*** Block opens ***

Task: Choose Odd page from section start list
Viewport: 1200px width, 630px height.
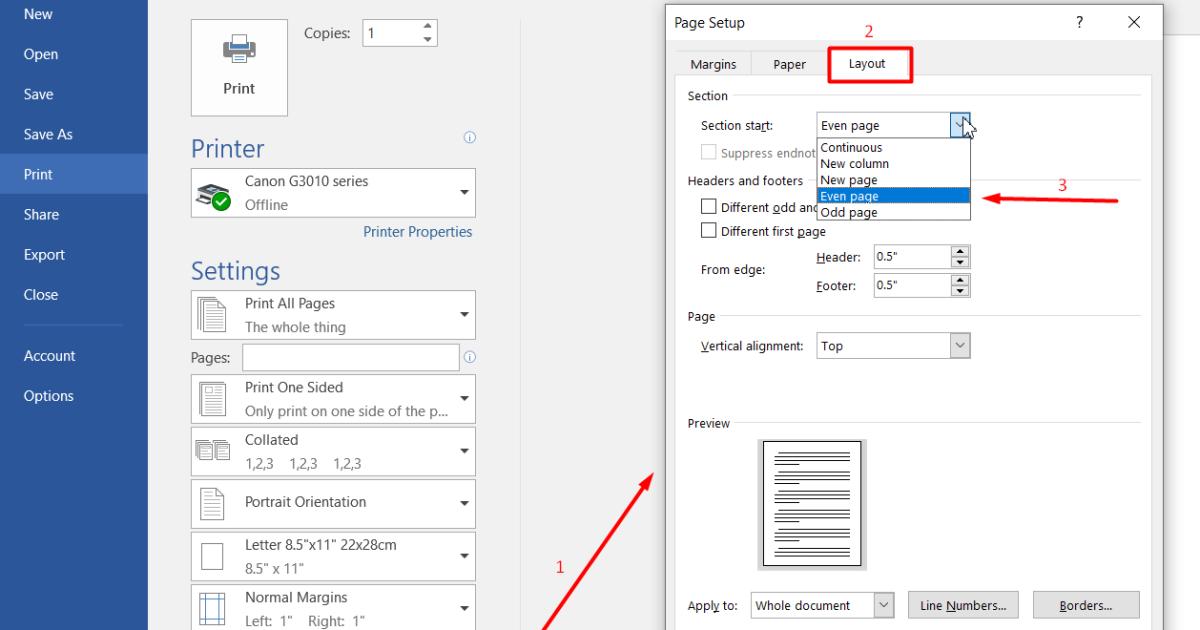Action: (x=849, y=212)
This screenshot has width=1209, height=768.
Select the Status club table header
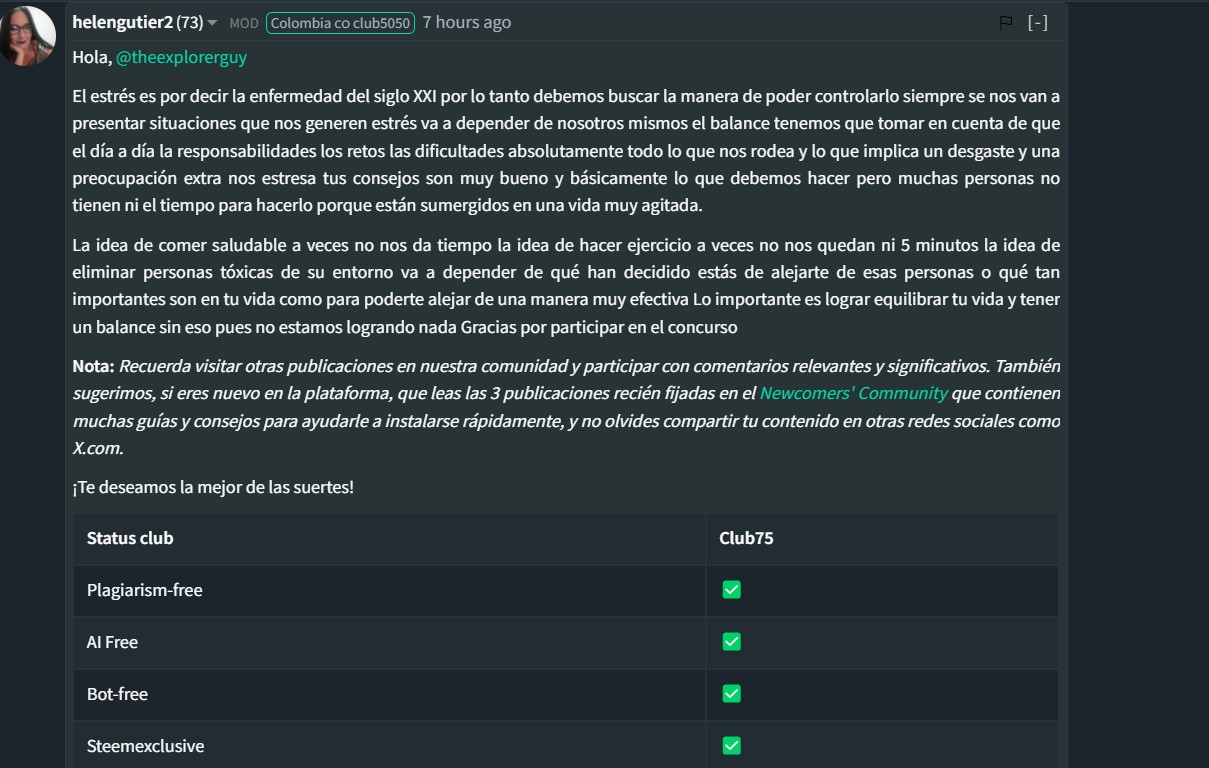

*** Block closes ***

● **Task goal**
Give again, word for word, each line from the one holding "This screenshot has width=1209, height=768." through the end of the entries, and leave out any picture.

● **Exercise response**
This screenshot has width=1209, height=768.
Select the Status club table header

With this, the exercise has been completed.